Indeed, the SEC has been successful in promulgating a variety of disclosure rules specifically addressing the statutory focus on risk assessment, including rules requiring specific disclosure of the manner in which risk is evaluated and dealt with (although, significantly, the SEC has not sought to cause the Exchanges to require listed companies to have a formal risk committee or risk officer).
The corporate governance press has been deluged with articles seeking an acceptable articulation of the board’s role in risk management.
For example, as noted in the November 2011 Compliance Week, a poll of board members of companies with revenues over $250 million revealed many companies did not have a risk management committee of the board, and more than half did not have a chief risk officer or similar executive position.
Of those companies that did have a chief risk officer, only 9 percent reported to the board. Further, risk management was the most often cited area in which boards felt that they lacked sufficient time to focus.
In ISS’s full Nov. 17, 2011, report on “US Corporate Governance Policy-2012 Updates,” ISS for the first time identified “risk oversight” as a specific basis upon which it might recommend a vote against, or withholding a vote for, individual directors or the entire board.
Risk oversight is added to the prior litany of failures that might trigger a negative recommendation: governance, stewardship and fiduciary responsibilities. ISS is careful to point out that it does not intend to penalize boards for taking prudent business risks or for exhibiting a responsible risk appetite, but instead is attempting to focus on “situations where there has been a material failure in a board’s role in overseeing the company’s risk management practices.”
That articulation is carefully consistent with a proper role of the board. The board should insure that the company possesses risk management practices, not itself have hands-on monitoring responsibility. Presumably that distinction is designed to preserve the historical bailiwick of a board in establishing strategic directions for a company, which indeed always involve some level of business risk (sometimes, materially so).
Some inkling of what kinds of risks ISS is talking about can be found in the examples it specifically cites. Noting that failures of board risk oversight “are not limited to the financial sector,” ISS identifies two examples of failure in board risk oversight: the “Deepwater Horizon” oil spill in 2010 and the News Corporation’s 2011 hacking scandal. Those examples focus on catastrophic events or material legal violations, not on strategic business decisions.
There is, at the edge of these concepts, an unclear gray area. How is a board to exercise its fiduciary duty to fix strategy in light of risk assessment, without being informed directly by management as to management’s assessment of that risk?
Although risk assessment will remain a hot topic, and the SEC requires annual reports on how each registrant processes risk, the level of granularity with which boards need to evaluate not just risk management practices but also the identification of specific risks remains unclear both operationally and in the 2012 ISS standards.
In other areas, much of what the SEC has left to do under Dodd-Frank is in the reporting realm, although not all of it.
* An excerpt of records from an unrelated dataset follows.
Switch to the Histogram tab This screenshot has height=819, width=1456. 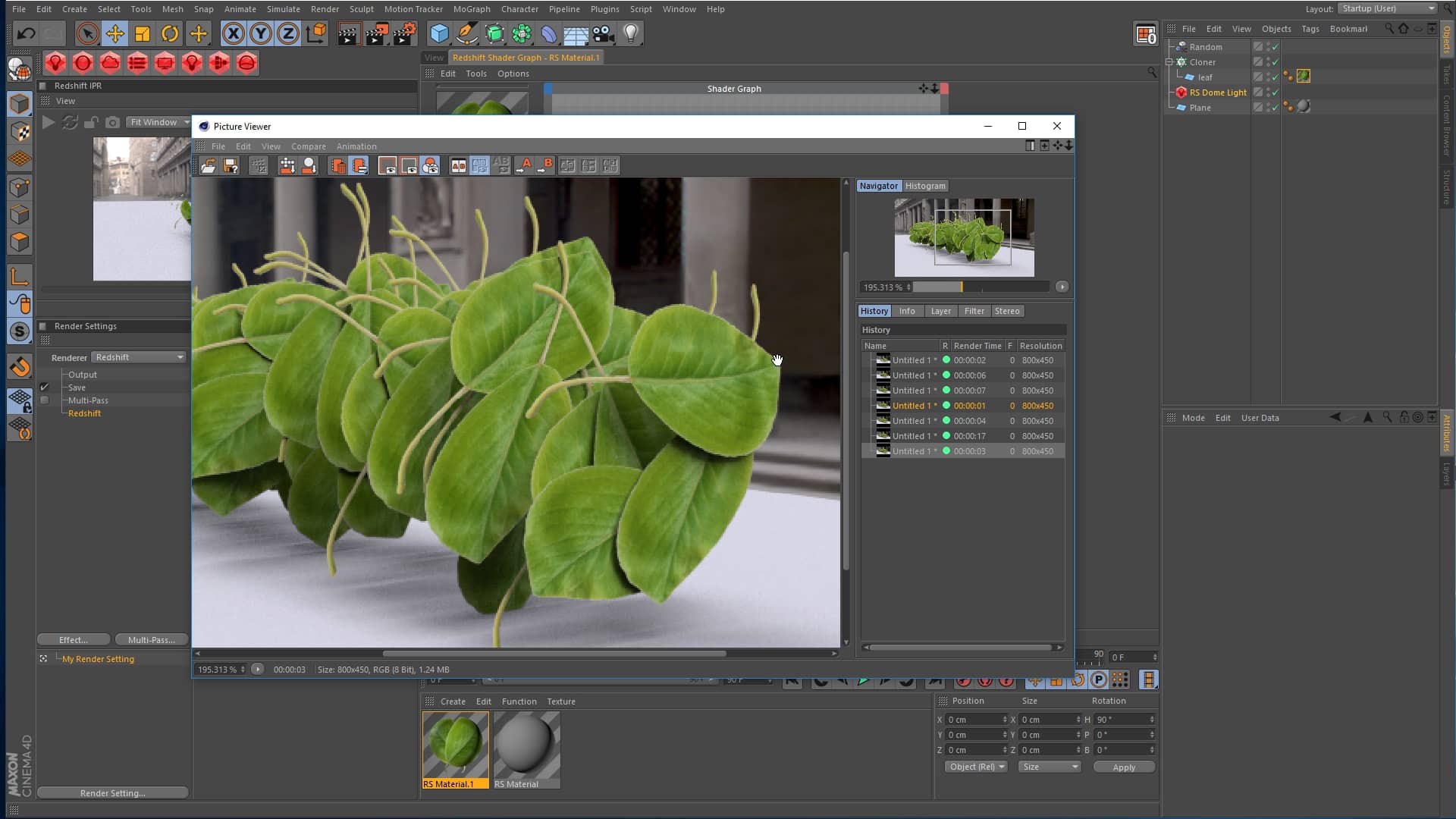point(924,186)
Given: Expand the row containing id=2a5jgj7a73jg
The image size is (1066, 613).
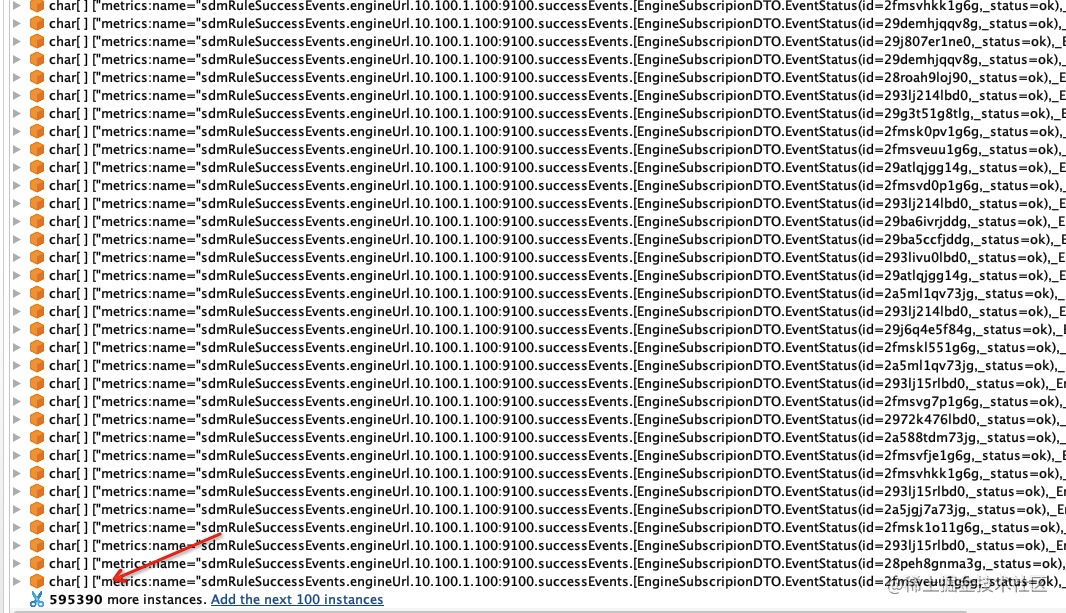Looking at the screenshot, I should point(17,510).
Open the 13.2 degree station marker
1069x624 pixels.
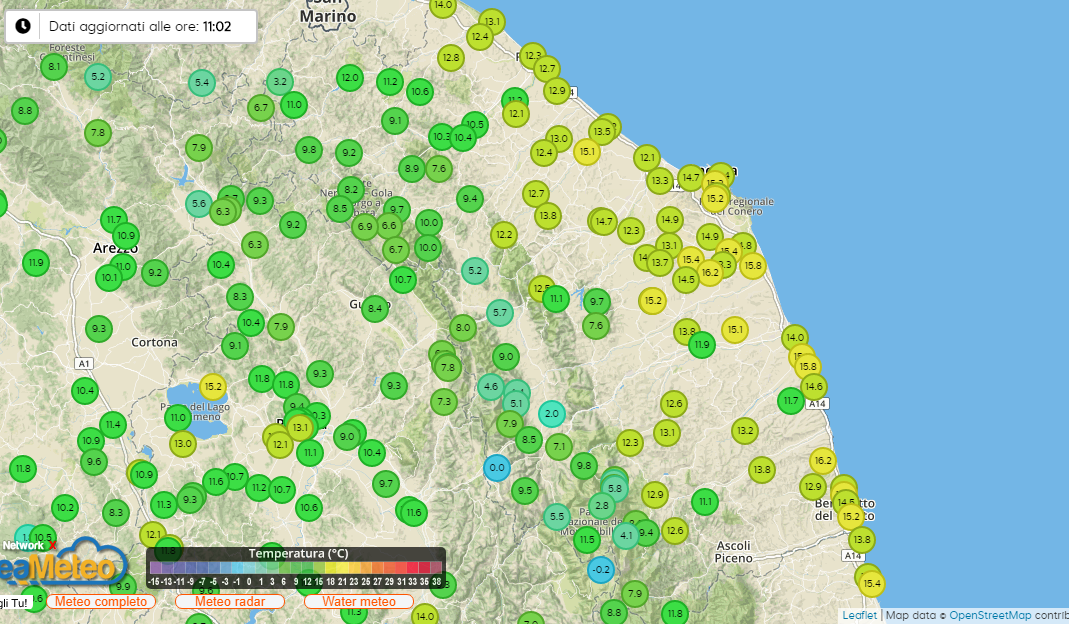click(744, 431)
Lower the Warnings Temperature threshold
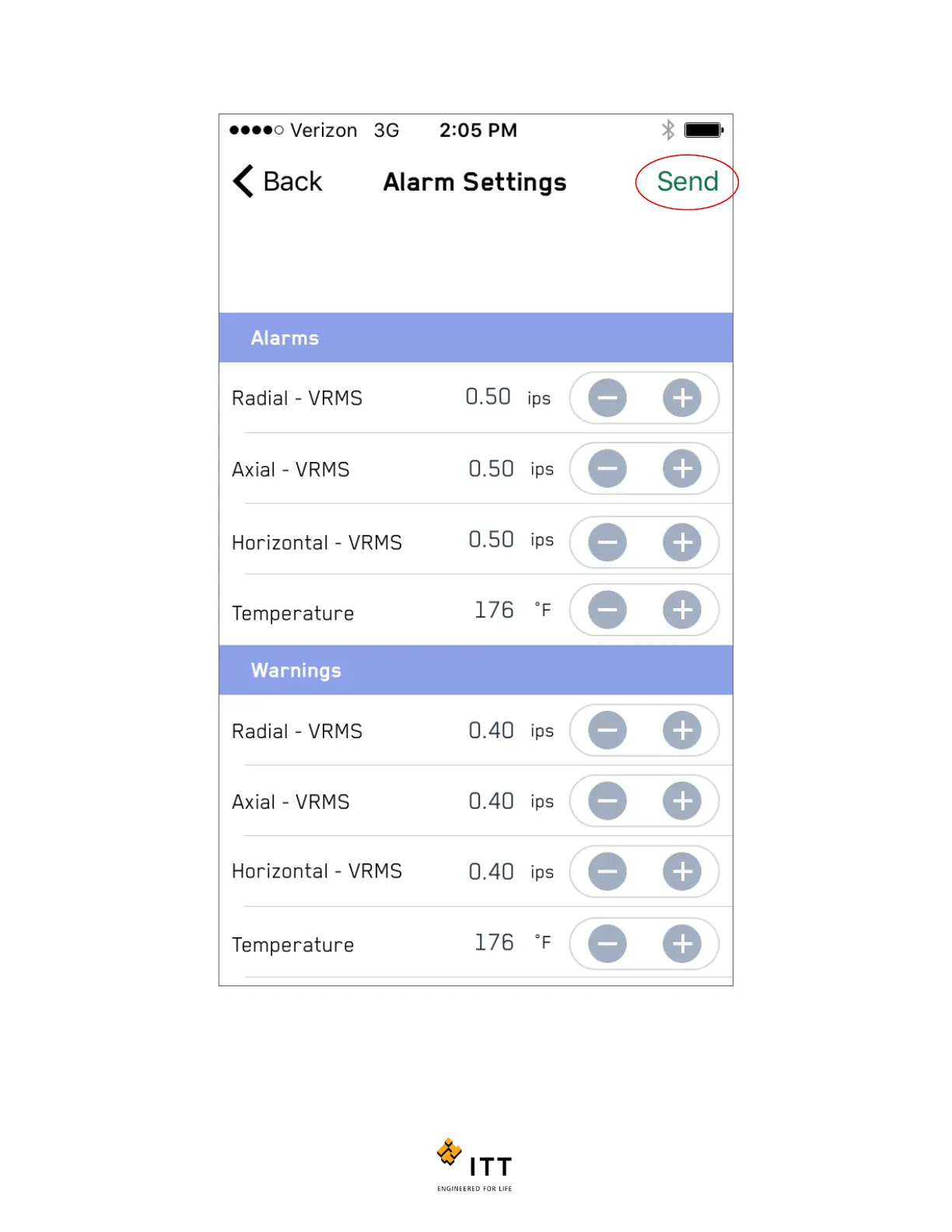 pyautogui.click(x=607, y=943)
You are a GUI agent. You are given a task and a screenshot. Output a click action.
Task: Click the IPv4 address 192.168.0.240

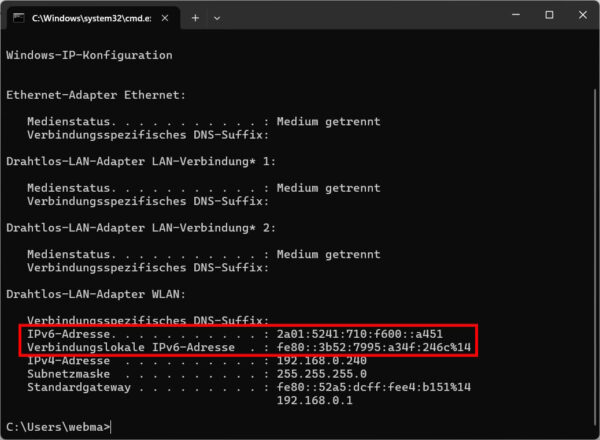321,359
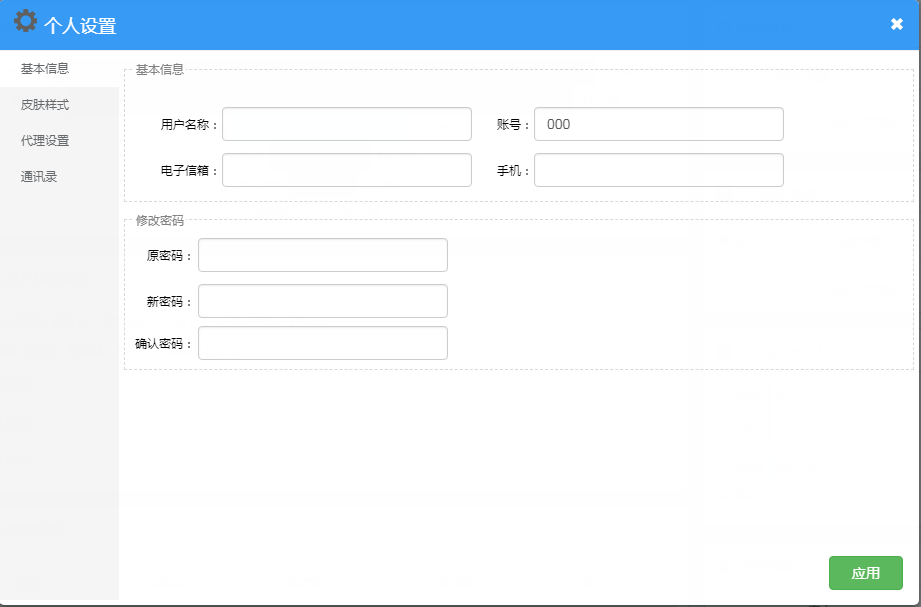
Task: Click the 个人设置 title text
Action: 80,26
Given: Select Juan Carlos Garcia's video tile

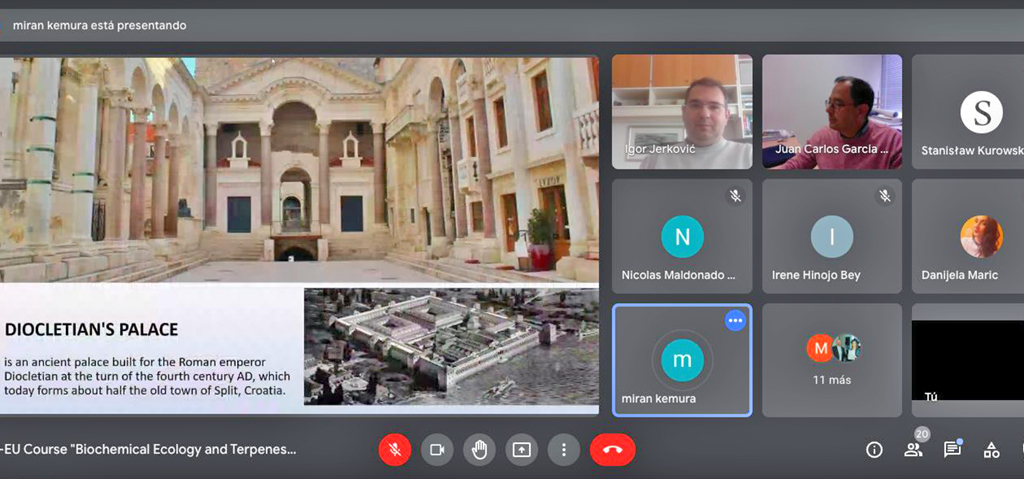Looking at the screenshot, I should 831,111.
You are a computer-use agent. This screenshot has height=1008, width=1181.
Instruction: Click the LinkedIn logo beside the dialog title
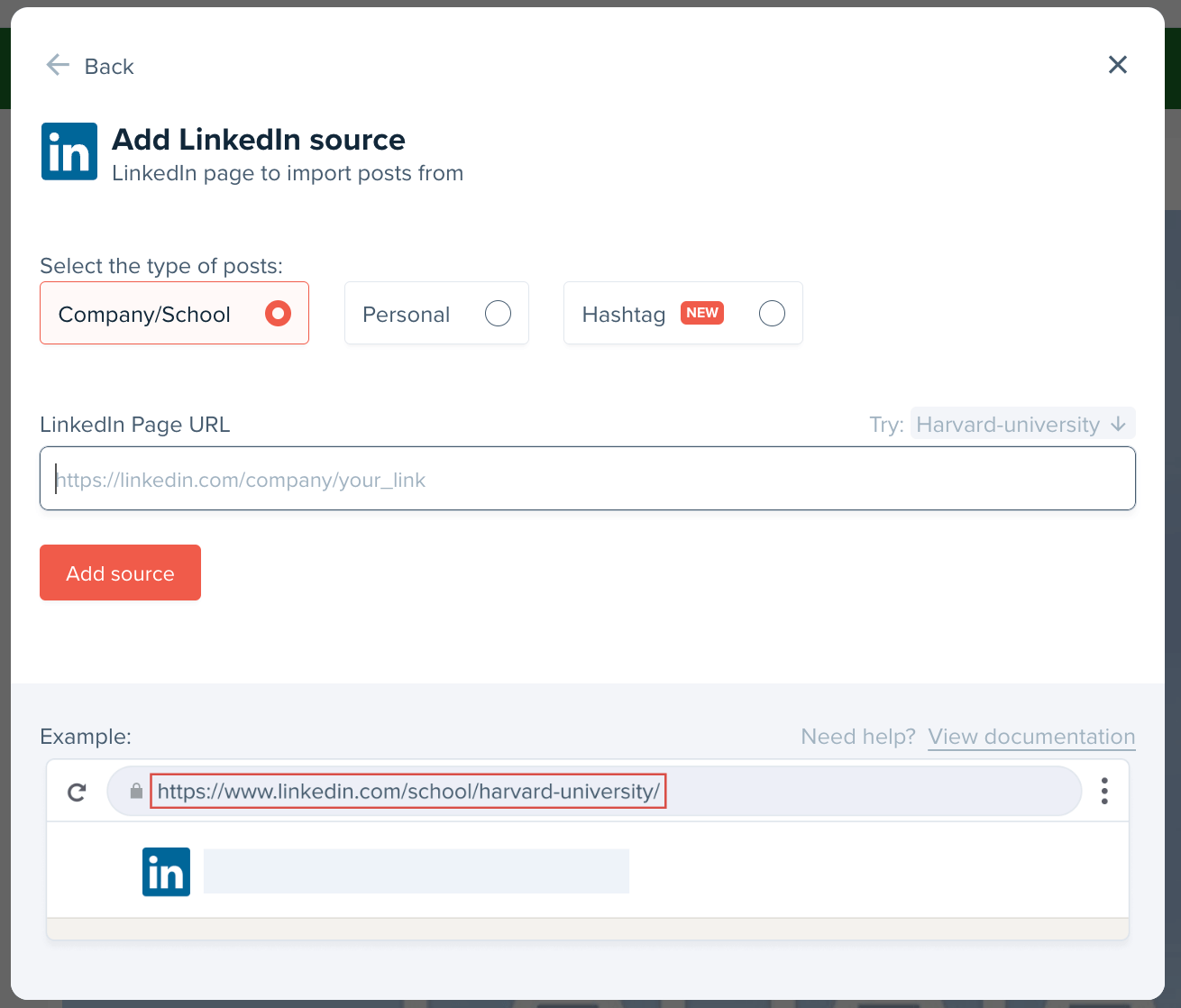tap(69, 151)
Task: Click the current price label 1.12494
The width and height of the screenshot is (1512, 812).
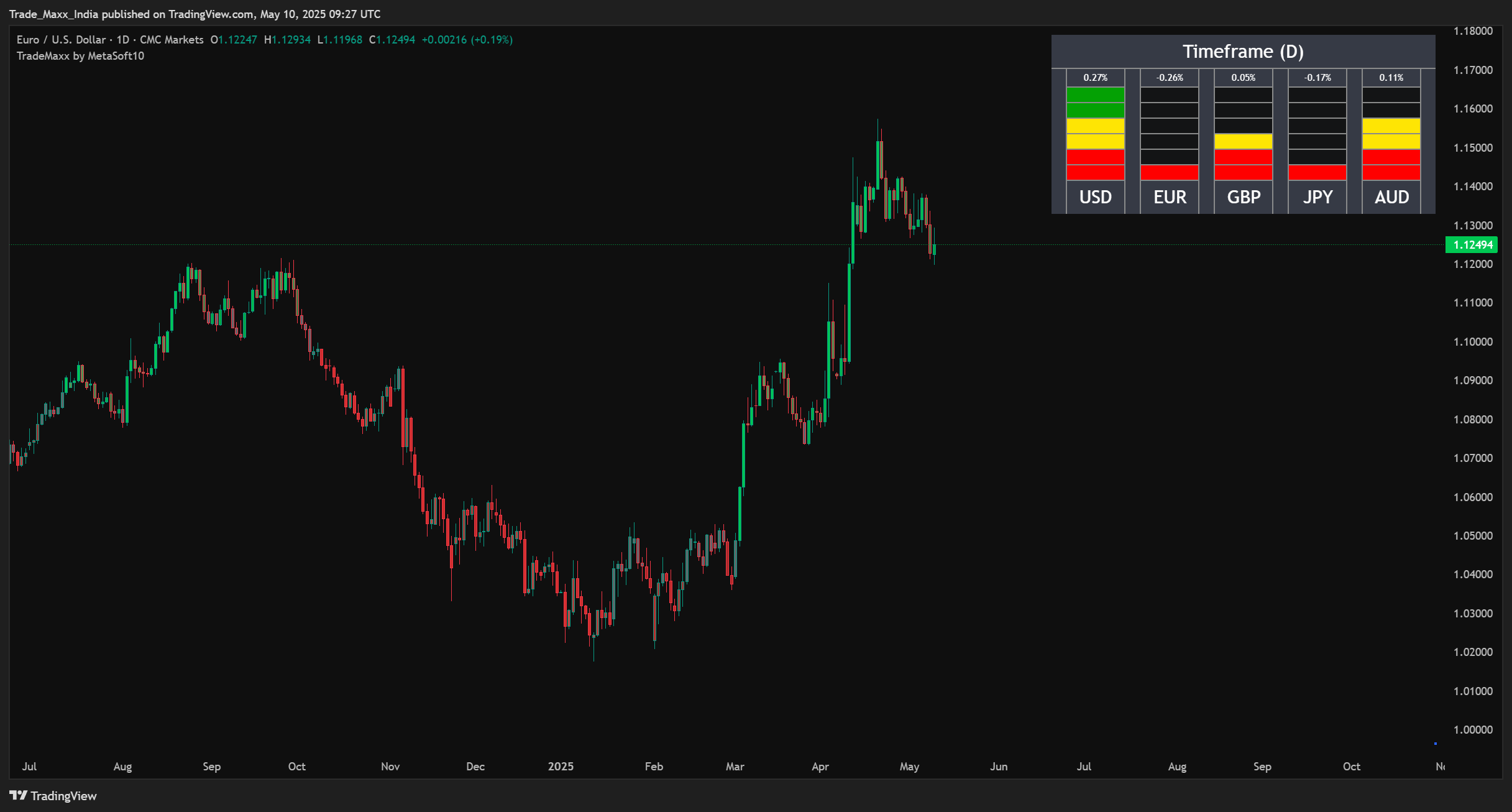Action: coord(1473,245)
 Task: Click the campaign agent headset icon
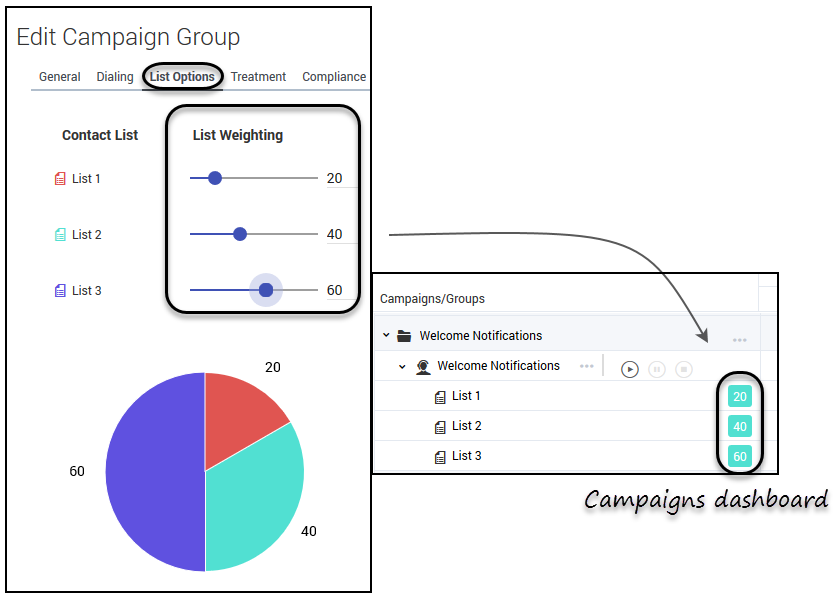pyautogui.click(x=423, y=366)
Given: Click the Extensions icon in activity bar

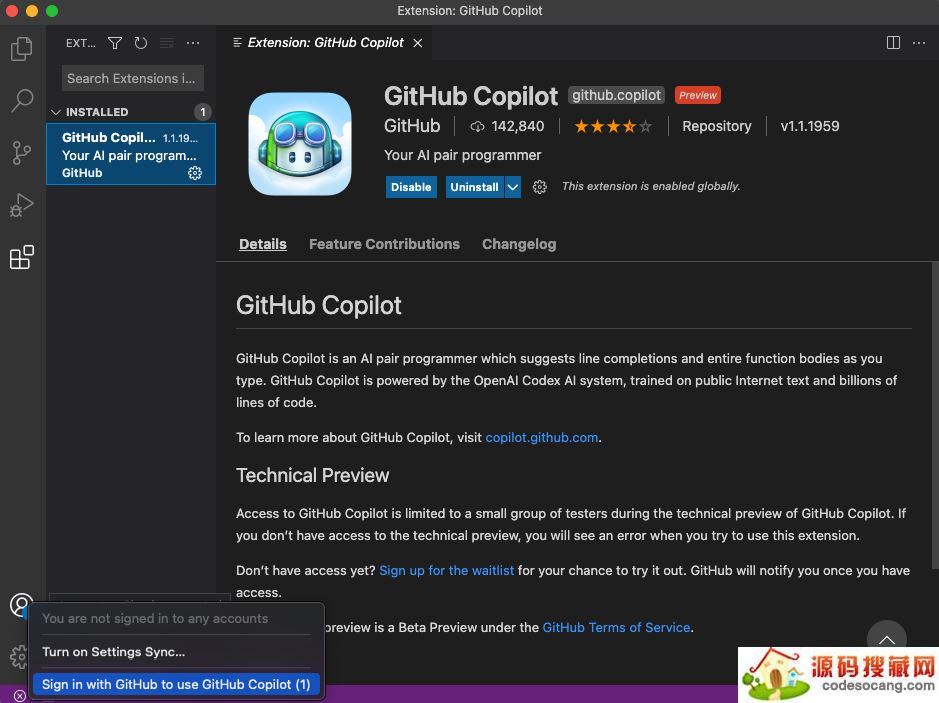Looking at the screenshot, I should click(x=21, y=257).
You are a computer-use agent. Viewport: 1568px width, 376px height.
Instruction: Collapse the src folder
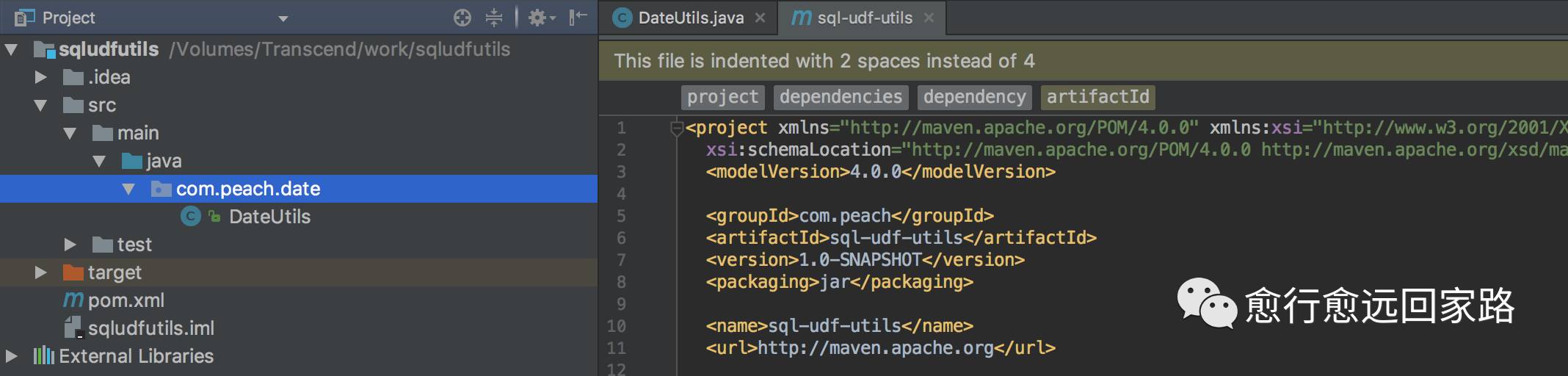[41, 105]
As for claw-back implementation, Dodd-Frank itself was unusually specific, and we should not expect material deviation in an SEC rule from the provisions contained in the act itself.
The SEC position that now-pending greater disclosure in executive compensation will limit earnings disparities is likely, in the final analysis, to prove illusory. Experience shows that heightened compensation disclosure may aggravate counsel but does little to roll back the mounting pay disparity between senior management and the rest of the world.
Stephen M. Honig is a partner in the Boston office of Duane Morris.